**Trecho para leitura:**
Rio de Janeiro – abril de 2010
1 - "ILUSTRAR" - Você começou a desenhar desde muito pequeno e se profissionalizou bem cedo.
Como foi esse começo? /
TRIMANO - A certeza de que o desenho seria a minha forma de expressão, se da por
volta dos 14 ou 15 anos. Nesse período ingresso na Escola Nacional de Belas
Artes. O ambiente era mais de escola de “labores” práticas, que de ateliers, de
artistas, como serian Lino Spilimbergo ou Antonio Berni, que me influenciaram
muito, principalmente nos primeiros tempos, quando a gente lutava para dominar os materiais Nesse período começou uma greve contra reformas de ensino, pela implantação do modelo vivo, e os alunos começaram a jogar os jesos que serviam para copiar formas académicas, pelas janelas da escola. Essa greve nunca iria acabar e me afastei. A vivência da pintura, eu devia procurar por outros caminhos. Sempre desenhando de forma obsessiva, lutando por expressar os temas que me interessavam, e andando a cidade pra cima e pra baixo “buscando”, e visitando os ateliers dos pintores, a procura de um clima de diálogo com gente que me interessase, num clima que não senti na Escola. Eu era muito influenciado por Carlos Castagnino pintor e desenhista
virtuoso, muralista e ilustrador literário que tinha montado em Buenos Aires,
um “atelier libre” que foi muito importante naquele momento, e formou muita gente.
Empregava o método de ensino de um pintor cubista francès chamado André Lhote.
Eu precissava de alguma coisa mais “instantânea”, e o desenho era
a “ferramenta” perfeita, que eu poderia manejar (e depois de árduos trabalhos...)
conseguir um domínio. Paralelo a este processo, ingresso na Escola Panamericana
de Arte, fundada por 12 mestres da ilustração e o quadrinho, entre eles Hugo Pratt e
Enrique Breccia. Isto consolidou algumas certezas, sobre questões que vinham me dando voltas, a respeito da abordagem gráfica da narrativa, e também me abriú um panorama mais amplo sobre os quadrinhos, já que vários dos artistas da escola eram quadrinistas, como Hugo Pratt. Essa vivência em que se misturam as artes plásticas e as artes gráficas, me leva, depois de organizar 4 exposições individuais de desenho em galeria, à ilustração para imprensa, onde faço uma tentativa de “fusionar” a qualidade visual que pode ser alcançada na prática das artes plásticas, e o dinamismo que adqüre
o desenho impresso na página do jornal. A ilustração em preto e branco, quando a
impressão era feita com clichês, sistema semelhante a xilografia.

**Registros de dados:**
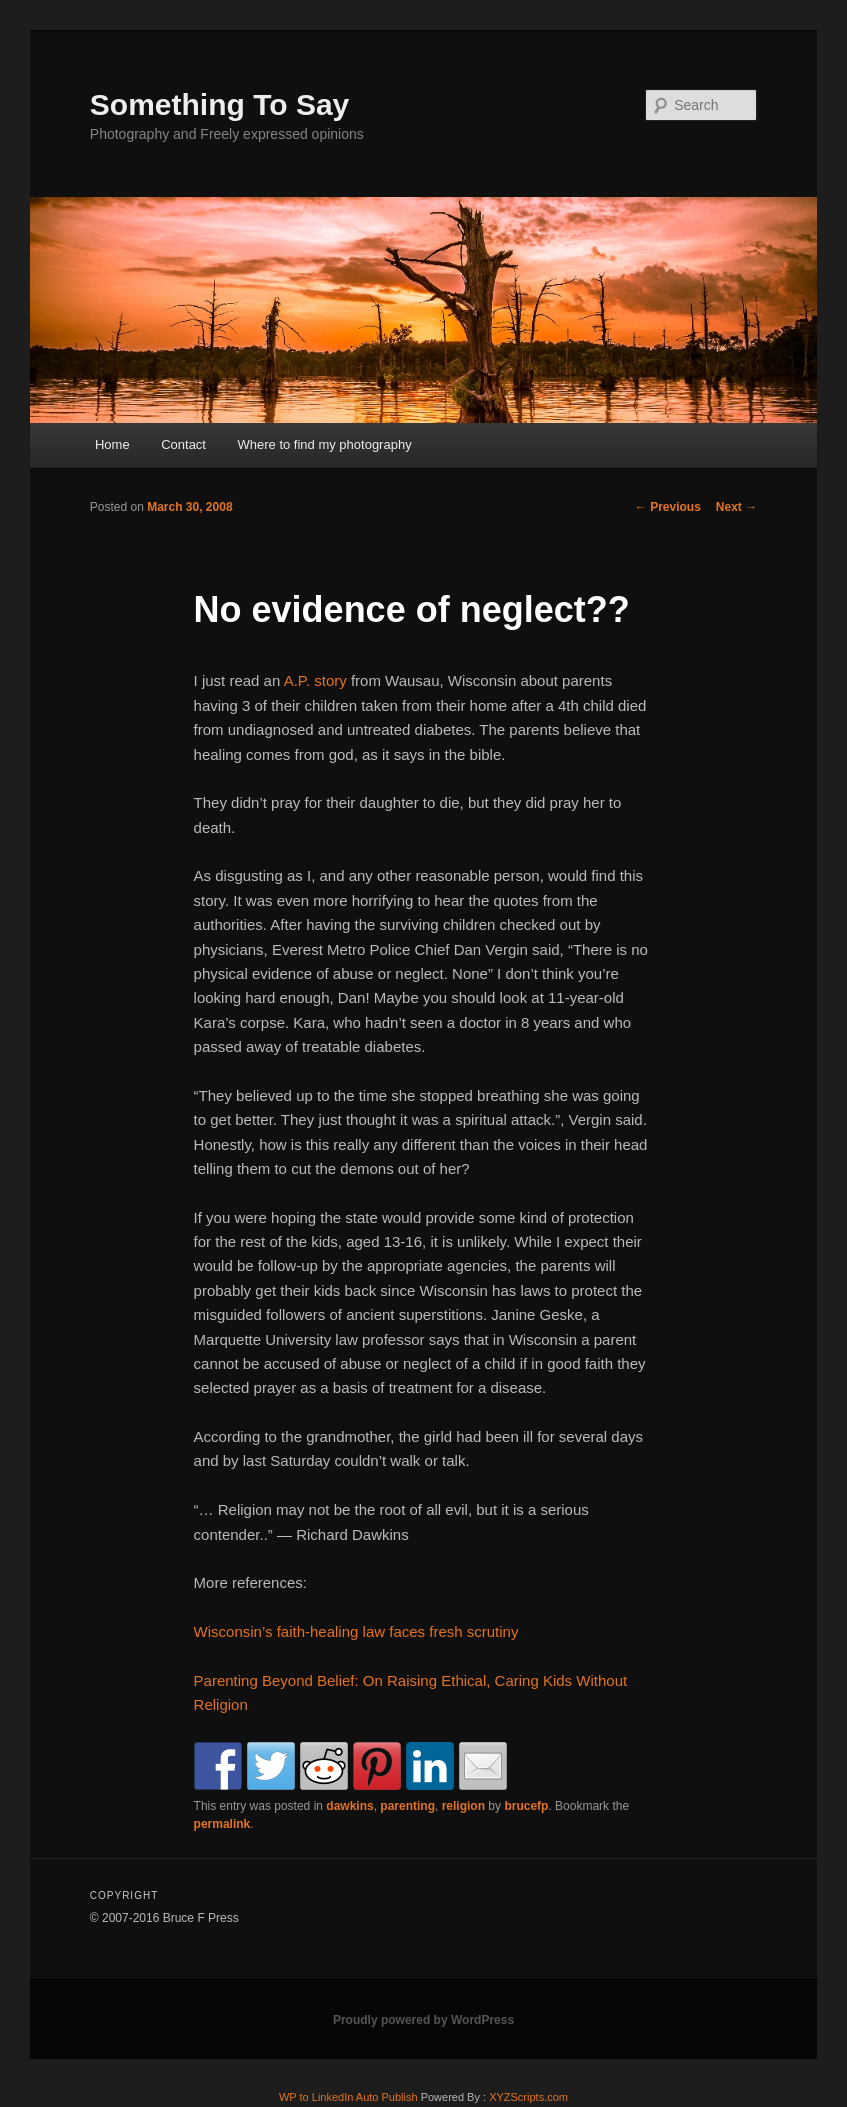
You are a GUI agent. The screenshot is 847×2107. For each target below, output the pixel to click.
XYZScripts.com (528, 2097)
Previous (668, 507)
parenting (407, 1806)
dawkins (349, 1806)
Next (736, 507)
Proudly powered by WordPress (423, 2020)
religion (463, 1806)
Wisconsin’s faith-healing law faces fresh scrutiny (356, 1631)
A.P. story (315, 680)
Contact (183, 444)
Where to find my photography (324, 444)
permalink (222, 1824)
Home (112, 444)
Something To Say (219, 104)
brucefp (526, 1806)
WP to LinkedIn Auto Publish (348, 2097)
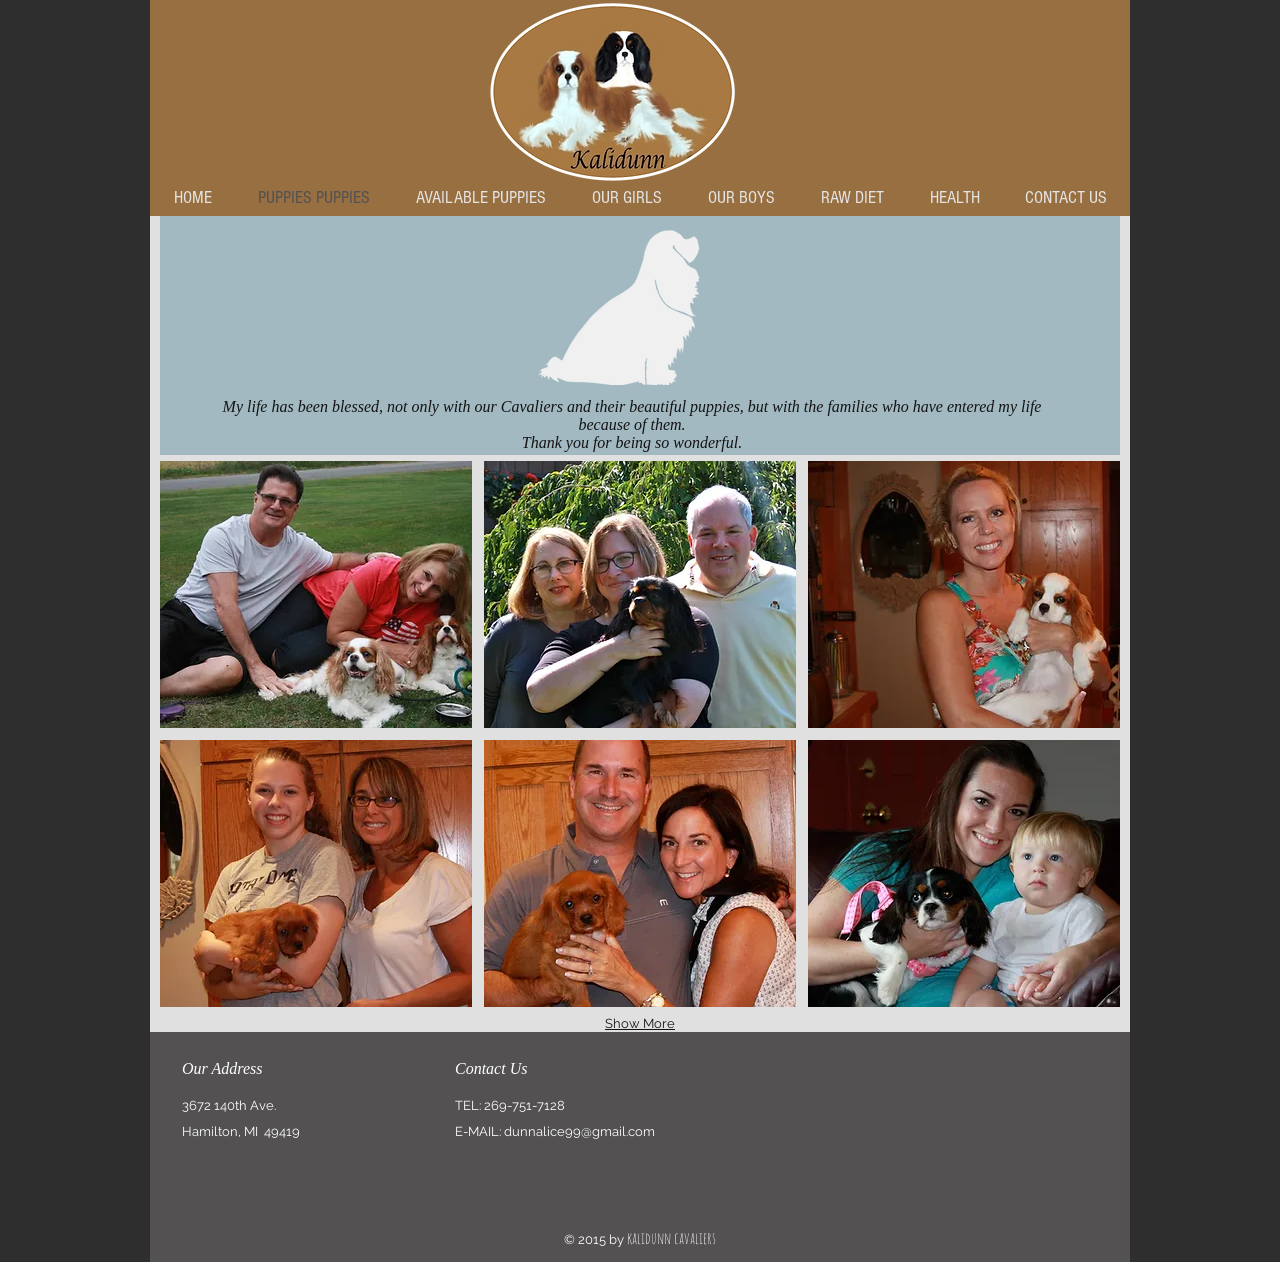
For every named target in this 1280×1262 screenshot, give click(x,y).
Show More (640, 1023)
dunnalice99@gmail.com (579, 1131)
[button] (316, 594)
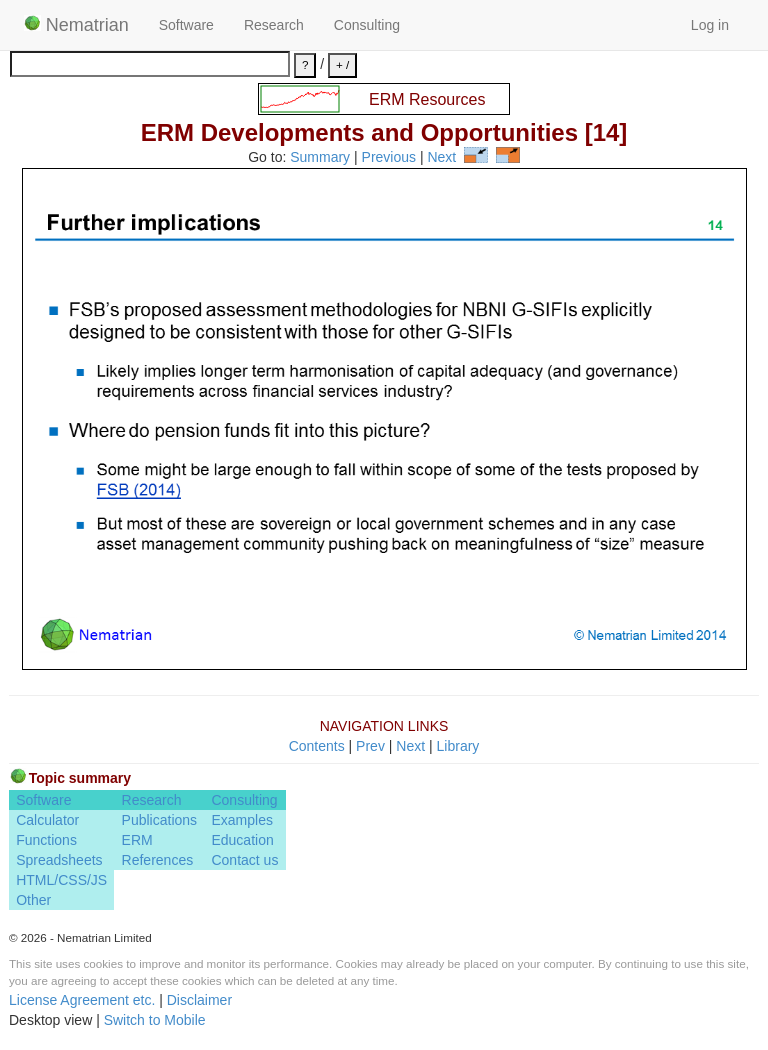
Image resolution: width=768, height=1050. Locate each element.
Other (33, 900)
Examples (241, 820)
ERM (137, 840)
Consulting (367, 25)
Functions (46, 840)
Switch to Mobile (155, 1020)
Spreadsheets (59, 860)
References (158, 860)
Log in (710, 25)
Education (242, 840)
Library (458, 746)
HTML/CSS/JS (61, 880)
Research (274, 25)
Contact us (244, 860)
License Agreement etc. (82, 1000)
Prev (370, 746)
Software (186, 25)
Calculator (47, 820)
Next (441, 158)
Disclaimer (199, 1000)
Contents (317, 746)
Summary (320, 158)
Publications (160, 820)
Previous (389, 158)
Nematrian (76, 25)
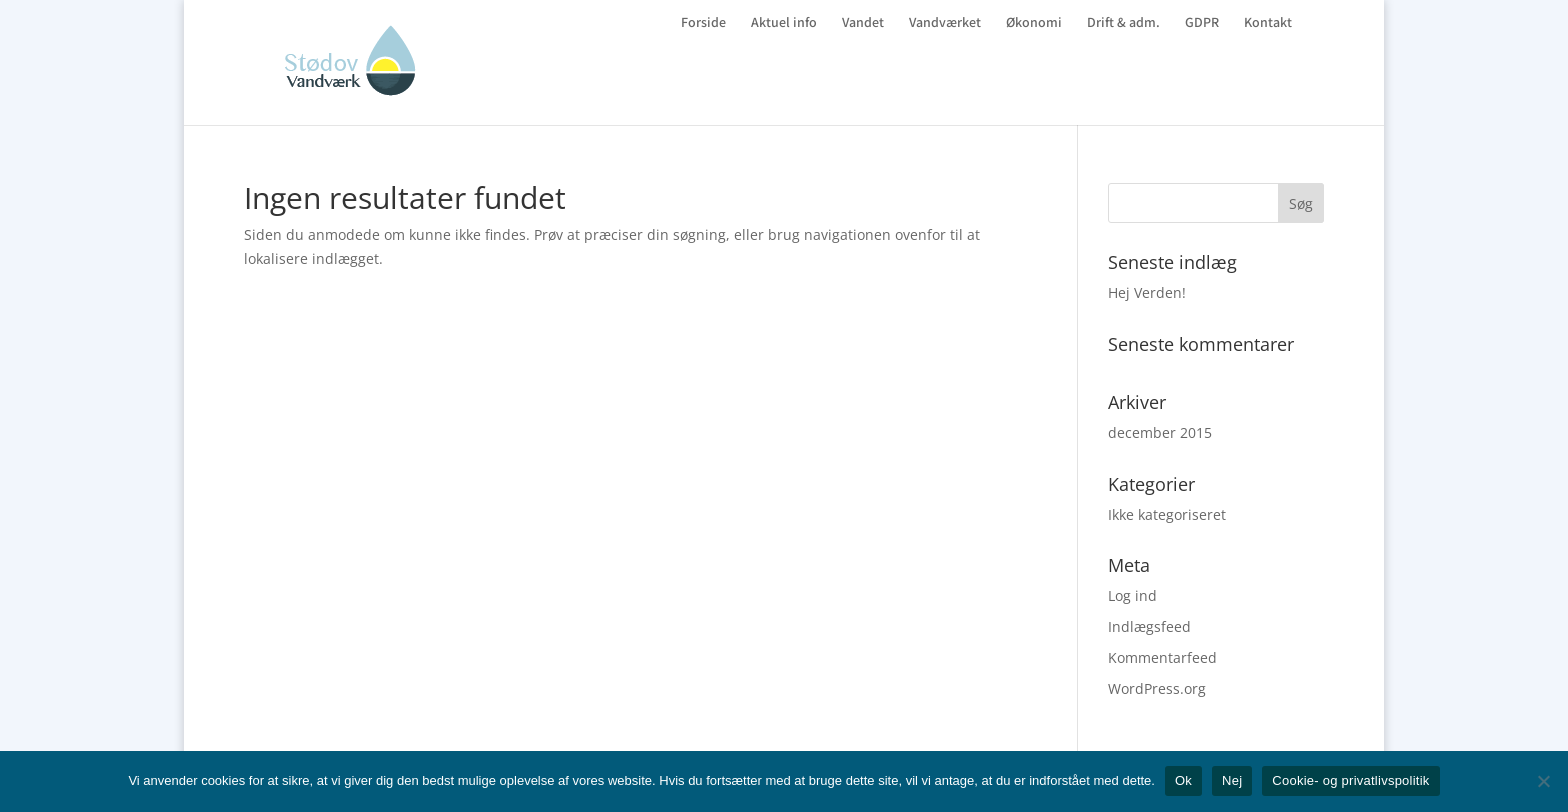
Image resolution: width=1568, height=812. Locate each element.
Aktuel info (784, 23)
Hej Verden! (1147, 292)
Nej (1232, 780)
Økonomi (1034, 23)
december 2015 (1160, 432)
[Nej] (1543, 781)
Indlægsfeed (1149, 626)
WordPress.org (1157, 688)
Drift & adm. (1123, 23)
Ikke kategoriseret (1167, 514)
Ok (1183, 780)
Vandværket (945, 23)
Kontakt (1268, 23)
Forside (703, 23)
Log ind (1132, 595)
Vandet (863, 23)
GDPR (1202, 23)
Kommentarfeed (1162, 657)
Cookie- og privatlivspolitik (1350, 780)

**Instruções:** Como você resumiria em duas frases o trecho da entrevista com Trimano?

**Resposta completa:** Trimano conta que, por volta dos 14 ou 15 anos, teve a certeza de que o desenho seria sua forma de expressão e ingressou na Escola Nacional de Belas Artes, da qual se afastou durante uma greve que nunca iria acabar. Desenhando de forma obsessiva e influenciado por Carlos Castagnino, ingressou na Escola Panamericana de Arte, fundada por mestres como Hugo Pratt e Enrique Breccia, e, depois de quatro exposições individuais de desenho, passou à ilustração para imprensa, tentando fundir a qualidade visual das artes plásticas com o dinamismo do desenho impresso no jornal.